Your instructions: Substitute "UI agent" for "GUI agent" in everything from the line containing "Where should I click to: Click" down to the end of the items, and give those lines again with nothing else changed.

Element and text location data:

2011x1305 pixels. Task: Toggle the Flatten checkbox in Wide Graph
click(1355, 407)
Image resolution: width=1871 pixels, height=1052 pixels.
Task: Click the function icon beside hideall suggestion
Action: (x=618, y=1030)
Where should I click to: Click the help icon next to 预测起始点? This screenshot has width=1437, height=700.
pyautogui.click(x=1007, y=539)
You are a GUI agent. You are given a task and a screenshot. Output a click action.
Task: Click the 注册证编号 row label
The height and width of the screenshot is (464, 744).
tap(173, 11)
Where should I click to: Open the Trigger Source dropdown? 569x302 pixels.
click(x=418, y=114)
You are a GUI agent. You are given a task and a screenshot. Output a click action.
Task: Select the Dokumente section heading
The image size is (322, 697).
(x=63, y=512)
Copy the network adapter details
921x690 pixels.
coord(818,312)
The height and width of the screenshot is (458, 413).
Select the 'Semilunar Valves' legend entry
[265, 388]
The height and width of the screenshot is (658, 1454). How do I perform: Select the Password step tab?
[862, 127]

Reply to the exercise:
Where should I click to: Click the help icon next to 预测起始点? This screenshot has width=1437, height=700.
pyautogui.click(x=1007, y=539)
You are a UI agent. You are given a task and a screenshot. Output a click action.
Task: Click the 注册证编号 row label
The height and width of the screenshot is (464, 744).
tap(173, 11)
Where should I click to: Open the Trigger Source dropdown? 569x302 pixels.
click(x=418, y=114)
You are a UI agent. You are given a task and a screenshot. Output a click action.
Task: Select the Dokumente section heading
The image size is (322, 697).
(x=63, y=512)
Copy the network adapter details
921x690 pixels.
coord(818,312)
The height and width of the screenshot is (458, 413).
Select the 'Semilunar Valves' legend entry
[265, 388]
The height and width of the screenshot is (658, 1454). How do I perform: Select the Password step tab?
[862, 127]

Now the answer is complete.